Veronica with her trusted camera and jaded attitude
Veronica with her trusted camera and jaded attitude

 

However, Veronica Mars ends up subverting our expectations. Far from being a show about an aloof hero who can’t work with others, it ends up being largely about Veronica’s various relationships. It’s a running joke throughout the show that she’s constantly asking her friends for favours, but it’s also a running joke that people are constantly asking Veronica for favours, and the favours she asks for are usually to help her help others.

Her friends complain about constantly having to come to her aid, but they never refuse her requests, because they know the favours will be returned when they’re in need. This creates complications, as Veronica finds the line between relationships based on mutual usefulness and reciprocity, and relationships built on genuine caring and respect. As the first couple of seasons progress, she gets better at navigating the second kind of relationship, and mixing it with the first kind.

It’s common wisdom that maintaining relationships requires constant work, but there’s often an assumption (in TV, movies, and real life) that this only applies to romantic relationships. Platonic relationships are rarely the focus of a story, and when a storyline deals with issues in these relationships, they’re often easily dealt with, and the friendship goes back to being simple. Exceptions to this are problems that are caused by romantic relationships. Veronica Mars is an exception to this; for its first two seasons, it depicts many platonic relationships, and explores the many issues involved in navigating them (some of these problems are related to romance, but many are not, showing platonic relationships have their own complexities, separate from romance).

Veronica starts season one with no friends, but in the pilot episode, she befriends the new kid at school, Wallace Fennel. Her very first meeting with him involves her helping him out, by cutting him down from the flagpole where some bullies had duct taped him. She immediately lets him know that sitting with her won’t help his social standing, and he doesn’t need to be her friend just to reciprocate her gesture. He sits with her anyway, not because he feels like he owes her for the help, but because he likes her as a person.
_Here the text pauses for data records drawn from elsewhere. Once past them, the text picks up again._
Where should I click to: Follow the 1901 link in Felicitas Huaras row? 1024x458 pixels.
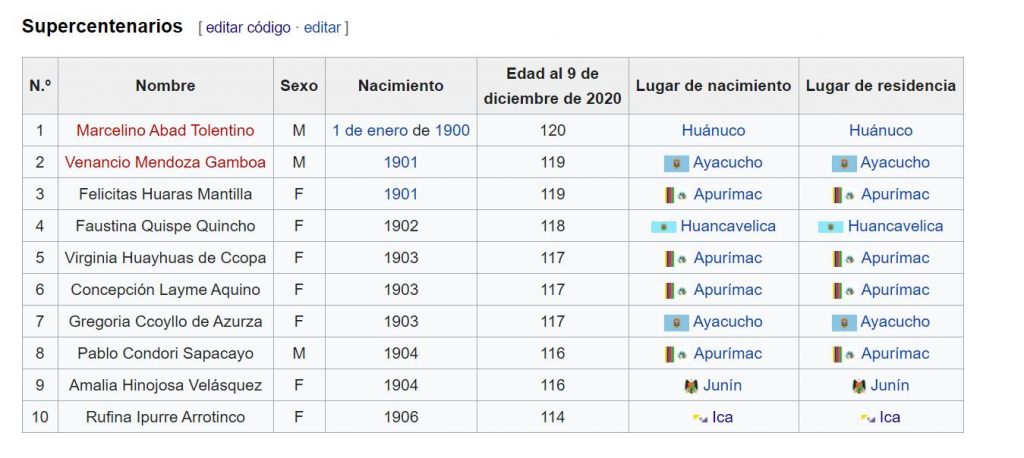(x=401, y=195)
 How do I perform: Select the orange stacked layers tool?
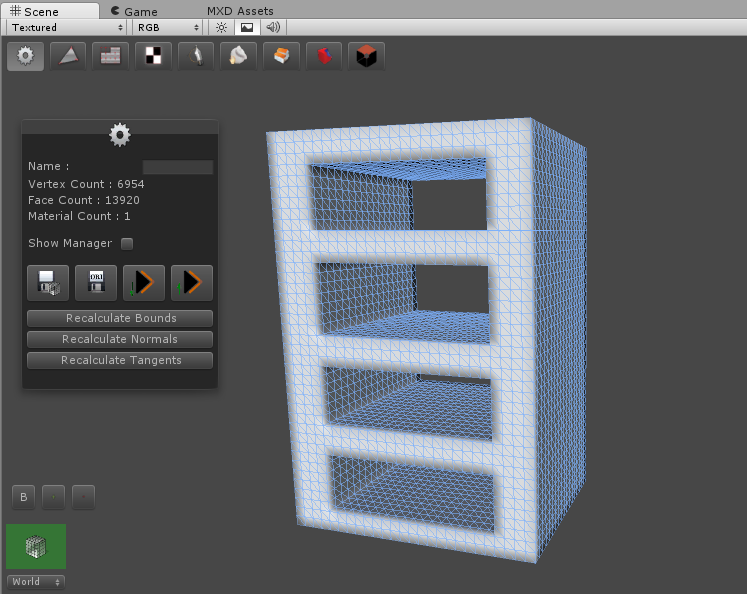(x=281, y=56)
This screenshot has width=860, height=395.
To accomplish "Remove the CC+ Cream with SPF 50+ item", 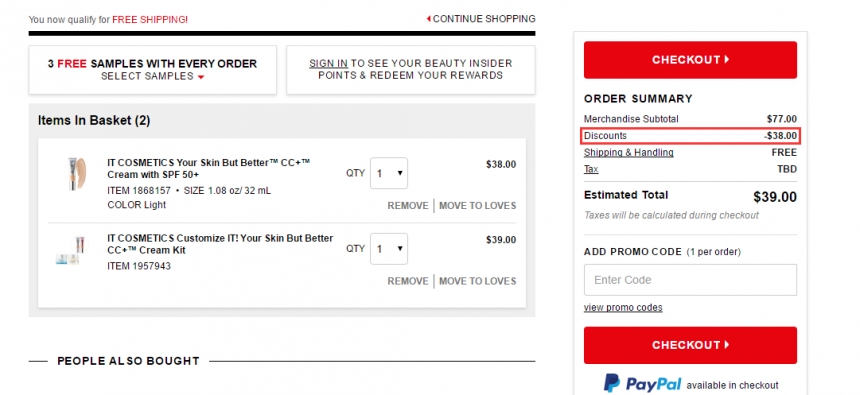I will coord(408,206).
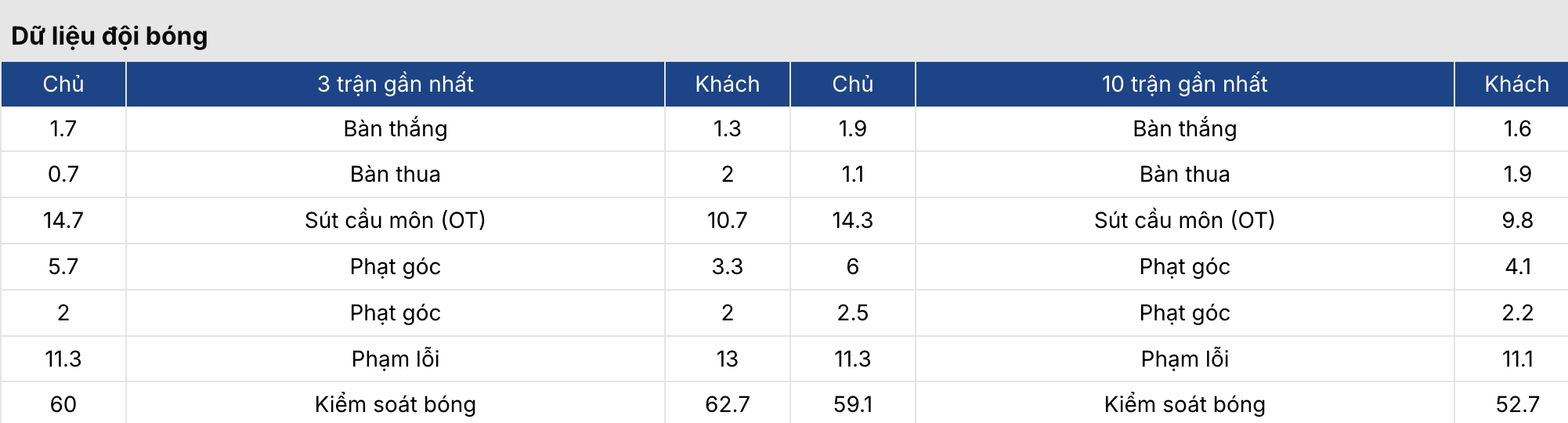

Veronica cutting Wallace down
Veronica cutting Wallace down

 

Wallace and Veronica become best friends, and they’re a rare example of a show seriously dealing with the complexities of platonic relationships. As Wallace spends more time at the school, he starts to befriend other students, and get quite popular as a result of being a star on the basketball team. This creates problems in his relationship with Veronica, as they both try to navigate the jealousy, resentment, and time conflicts that come from vastly different social statures.

Another issue in Veronica’s relationship with Wallace is the same issue that exists in all her relationships: the balance between genuine friendship and trading of favours. She often uses his job in the school’s office to get information for her cases, and he’s put himself at risk in that way and other ways to help her. He grants all her requests, sometimes with no knowledge of why he’s doing it (and no questions asked), but he knows her resources will be put to his use anytime he’s in trouble.

Sometimes the balance starts to tip too far, and Wallace feels like she’s taking him for granted. This comes to a head several times, especially when his mother gets in trouble at her job because of something Veronica had him do, without telling him how dangerous it could be. He calls her out several times when she starts neglecting her friendship with him, blowing him off to work on her cases and just using him for the assistance he offers. Veronica tries to make up for this by doing things like baking spirit cookies for his locker, telling him she may have no school spirit but he does, and what’s important to him is important to her.

Veronica and Wallace, figuring things out together
Veronica and Wallace, figuring things out together

 

The issue of one partner taking the other partner for granted is one that often comes up in relationships, and little gestures to show affection is a common (partial) solution to it. The depiction of this as a constant issue between two platonic partners is quite refreshing.

This dynamic is seen in several of Veronica’s other relationships, particular with Weevil, a local biker, and Mac, a computer nerd. She gets Weevil and Mac out of trouble when they need it, and they both help her out whenever they can. Working around the inherent potential for taking advantage of each other, as well as Veronica’s own cynicism, they forge genuine friendships that grow as much as any romantic relationship.

The show also devotes a lot of time to Veronica’s relationship with her father, Keith. She works for him at his private investigator practice, and there are times when it’s difficult for them to navigate the dual dynamics of father-daughter and detective-receptionist/junior detective. He wants to protect her, but also teach her, and he often needs her help. He wants to trust her, but there are times when she breaks that trust, and he has to decide how to deal with that as a father and as a boss.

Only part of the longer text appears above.